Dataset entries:

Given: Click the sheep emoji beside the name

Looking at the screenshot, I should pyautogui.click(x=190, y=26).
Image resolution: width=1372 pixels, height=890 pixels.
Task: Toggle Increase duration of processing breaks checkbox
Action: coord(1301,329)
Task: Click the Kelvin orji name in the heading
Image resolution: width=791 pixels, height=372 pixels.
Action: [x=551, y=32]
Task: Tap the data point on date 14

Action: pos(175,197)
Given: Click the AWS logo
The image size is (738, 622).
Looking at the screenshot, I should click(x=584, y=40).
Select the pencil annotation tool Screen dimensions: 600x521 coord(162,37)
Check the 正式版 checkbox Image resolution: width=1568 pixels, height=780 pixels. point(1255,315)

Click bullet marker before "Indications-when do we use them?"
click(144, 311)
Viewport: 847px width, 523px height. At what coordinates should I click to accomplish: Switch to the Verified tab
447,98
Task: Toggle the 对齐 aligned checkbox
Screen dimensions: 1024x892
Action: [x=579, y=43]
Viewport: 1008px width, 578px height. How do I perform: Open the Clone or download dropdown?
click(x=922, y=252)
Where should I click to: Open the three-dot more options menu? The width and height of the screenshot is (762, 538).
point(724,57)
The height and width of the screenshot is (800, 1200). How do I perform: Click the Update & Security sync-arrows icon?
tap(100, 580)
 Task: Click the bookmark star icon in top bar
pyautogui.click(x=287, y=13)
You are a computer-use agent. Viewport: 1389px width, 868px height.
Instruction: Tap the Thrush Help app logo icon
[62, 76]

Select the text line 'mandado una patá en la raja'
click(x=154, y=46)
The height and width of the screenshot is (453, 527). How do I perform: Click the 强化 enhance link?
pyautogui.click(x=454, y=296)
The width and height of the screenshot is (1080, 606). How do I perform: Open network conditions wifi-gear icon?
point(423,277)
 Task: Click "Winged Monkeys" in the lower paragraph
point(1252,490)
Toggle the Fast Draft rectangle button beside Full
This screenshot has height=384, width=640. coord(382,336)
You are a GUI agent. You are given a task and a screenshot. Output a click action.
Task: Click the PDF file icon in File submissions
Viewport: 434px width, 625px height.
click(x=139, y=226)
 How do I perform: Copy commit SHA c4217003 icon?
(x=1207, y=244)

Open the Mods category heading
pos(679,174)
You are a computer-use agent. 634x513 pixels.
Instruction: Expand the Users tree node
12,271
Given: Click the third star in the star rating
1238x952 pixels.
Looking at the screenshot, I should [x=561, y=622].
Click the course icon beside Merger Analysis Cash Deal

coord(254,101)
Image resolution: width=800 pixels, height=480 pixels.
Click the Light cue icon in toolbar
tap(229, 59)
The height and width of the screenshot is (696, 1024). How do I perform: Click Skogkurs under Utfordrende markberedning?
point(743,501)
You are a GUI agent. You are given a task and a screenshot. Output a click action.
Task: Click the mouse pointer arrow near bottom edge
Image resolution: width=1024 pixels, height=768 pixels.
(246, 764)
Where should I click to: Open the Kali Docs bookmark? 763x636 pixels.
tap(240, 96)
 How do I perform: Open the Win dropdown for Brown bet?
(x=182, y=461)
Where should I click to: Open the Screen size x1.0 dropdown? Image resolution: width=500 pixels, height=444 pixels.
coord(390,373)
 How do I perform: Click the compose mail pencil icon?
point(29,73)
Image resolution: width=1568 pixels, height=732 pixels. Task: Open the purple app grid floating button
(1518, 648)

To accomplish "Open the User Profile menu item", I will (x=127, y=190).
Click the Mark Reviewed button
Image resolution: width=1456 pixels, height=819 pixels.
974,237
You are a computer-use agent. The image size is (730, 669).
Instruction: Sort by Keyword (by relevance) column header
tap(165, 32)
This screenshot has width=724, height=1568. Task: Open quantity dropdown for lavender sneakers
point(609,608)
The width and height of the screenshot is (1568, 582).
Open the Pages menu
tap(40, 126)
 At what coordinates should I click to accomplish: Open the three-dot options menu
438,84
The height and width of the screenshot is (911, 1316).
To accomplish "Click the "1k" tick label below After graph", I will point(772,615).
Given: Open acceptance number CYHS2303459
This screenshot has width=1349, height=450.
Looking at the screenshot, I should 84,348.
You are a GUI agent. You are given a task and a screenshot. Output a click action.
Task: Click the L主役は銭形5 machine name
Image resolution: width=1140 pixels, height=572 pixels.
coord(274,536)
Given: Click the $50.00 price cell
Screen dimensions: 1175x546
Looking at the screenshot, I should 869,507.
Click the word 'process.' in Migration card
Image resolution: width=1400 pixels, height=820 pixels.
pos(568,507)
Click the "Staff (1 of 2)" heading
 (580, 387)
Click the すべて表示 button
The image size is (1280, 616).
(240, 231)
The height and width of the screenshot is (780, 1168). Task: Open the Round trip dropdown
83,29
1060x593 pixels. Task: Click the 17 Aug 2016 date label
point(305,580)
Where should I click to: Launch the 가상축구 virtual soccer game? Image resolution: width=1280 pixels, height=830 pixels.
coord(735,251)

[YOUR ASSIGNMENT] Gather up, from the records above, each line where the word "computer" appears.

[ANSWER SPACE]
You are a computer-use agent. Viewport: 1389px width, 868px height.
You are a computer-use agent. 634x513 pixels.
You are a computer-use agent. The image size is (730, 669).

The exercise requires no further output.